Question 130: A 65-year-old Caucasian man visits the nephrology outpatient clinic for a follow-up appointment. He was previously diagnosed with stage G3a chronic kidney disease (CKD) and albuminuria stage A2. He follows strict dietary recommendations and takes enalapril. He has a history of benign prostatic hyperplasia which has been complicated by urinary tract obstruction. His vitals are stable, and his blood pressure is within the recommended limits. His most recent laboratory studies are as follows:
Serum sodium 140 mEq/L
Serum potassium 5.8 mEq/L
Serum chloride 102 mEq/L
Serum phosphate 4.0 mg/dL
Hemoglobin 11.5 mg/dL
Albumin excretion rate (AER) 280 mg/day
Which of the following is the best strategy in the management of this patient?
A. Observation
B. Addition of furosemide
C. Addition of patiromer (Correct Answer)
D. Addition of sevelamer
E. Removal of enalapril
Explanation: ***Addition of patiromer***
- The patient has **hyperkalemia** (serum potassium 5.8 mEq/L) which is exacerbated by his enalapril use and CKD; **patiromer** is a potassium binder that can effectively lower serum potassium without necessitating discontinuation of essential medications like ACE inhibitors.
- Patiromer is a good choice for chronic hyperkalemia in patients with **CKD** who require drugs that can increase potassium, such as **ACE inhibitors**, helping to maintain the benefits of these renoprotective agents.
*Observation*
- The patient's **serum potassium is elevated at 5.8 mEq/L**, which is a potentially dangerous level requiring intervention, not just observation.
- Hyperkalemia can lead to **life-threatening cardiac arrhythmias**, necessitating active management rather than a wait-and-see approach.
*Addition of furosemide*
- While furosemide can promote potassium excretion, its primary role is fluid removal and relief of congestion, and it may not be sufficient to address significant hyperkalemia in a patient on an **ACE inhibitor** with CKD.

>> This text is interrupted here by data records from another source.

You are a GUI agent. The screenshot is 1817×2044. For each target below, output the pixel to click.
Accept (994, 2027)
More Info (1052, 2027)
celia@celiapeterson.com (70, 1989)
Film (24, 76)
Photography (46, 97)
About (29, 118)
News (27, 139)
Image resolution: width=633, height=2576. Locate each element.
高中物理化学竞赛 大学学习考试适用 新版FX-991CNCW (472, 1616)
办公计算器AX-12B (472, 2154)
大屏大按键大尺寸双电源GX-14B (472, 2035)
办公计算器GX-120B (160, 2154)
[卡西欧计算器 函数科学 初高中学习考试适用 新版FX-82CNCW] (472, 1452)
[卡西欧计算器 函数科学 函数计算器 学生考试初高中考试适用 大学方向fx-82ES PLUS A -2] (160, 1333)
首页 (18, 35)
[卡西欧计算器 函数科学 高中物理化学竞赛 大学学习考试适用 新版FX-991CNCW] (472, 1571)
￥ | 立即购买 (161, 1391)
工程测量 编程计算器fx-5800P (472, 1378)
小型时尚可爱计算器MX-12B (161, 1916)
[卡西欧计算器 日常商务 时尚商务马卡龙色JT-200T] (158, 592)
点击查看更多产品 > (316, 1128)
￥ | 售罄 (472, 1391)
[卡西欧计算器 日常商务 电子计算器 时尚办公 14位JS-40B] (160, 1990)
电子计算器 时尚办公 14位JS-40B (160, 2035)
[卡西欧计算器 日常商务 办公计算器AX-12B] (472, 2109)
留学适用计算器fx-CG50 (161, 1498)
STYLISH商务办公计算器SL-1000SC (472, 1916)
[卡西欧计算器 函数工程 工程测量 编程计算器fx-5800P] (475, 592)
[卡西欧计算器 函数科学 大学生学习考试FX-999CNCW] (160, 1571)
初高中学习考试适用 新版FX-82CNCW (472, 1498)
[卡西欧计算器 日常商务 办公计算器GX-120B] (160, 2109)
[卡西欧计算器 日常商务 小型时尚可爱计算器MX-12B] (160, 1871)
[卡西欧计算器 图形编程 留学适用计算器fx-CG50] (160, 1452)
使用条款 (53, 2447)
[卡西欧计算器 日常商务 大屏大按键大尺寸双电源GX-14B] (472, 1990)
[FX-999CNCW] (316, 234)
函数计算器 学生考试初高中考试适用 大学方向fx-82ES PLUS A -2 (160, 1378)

- Furosemide would not directly counteract the potassium-retaining effect of **enalapril** as effectively as a potassium binder would, especially in the context of controlled blood pressure and no overt fluid overload.
*Addition of sevelamer*
- **Sevelamer** is a phosphate binder primarily used to manage **hyperphosphatemia** in CKD patients, which this patient does not have (serum phosphate 4.0 mg/dL is within normal limits).
- Its mechanism of action does not involve **potassium binding** or excretion, making it ineffective for the patient's hyperkalemia.
*Removal of enalapril*
- **Enalapril** is crucial for its **renoprotective effects**, including reducing proteinuria (AER 280 mg/day) and controlling blood pressure in CKD patients.
- Discontinuing enalapril would remove these benefits and could worsen kidney disease progression and proteinuria, while there are other strategies (like **patiromer**) to manage the side effect of hyperkalemia.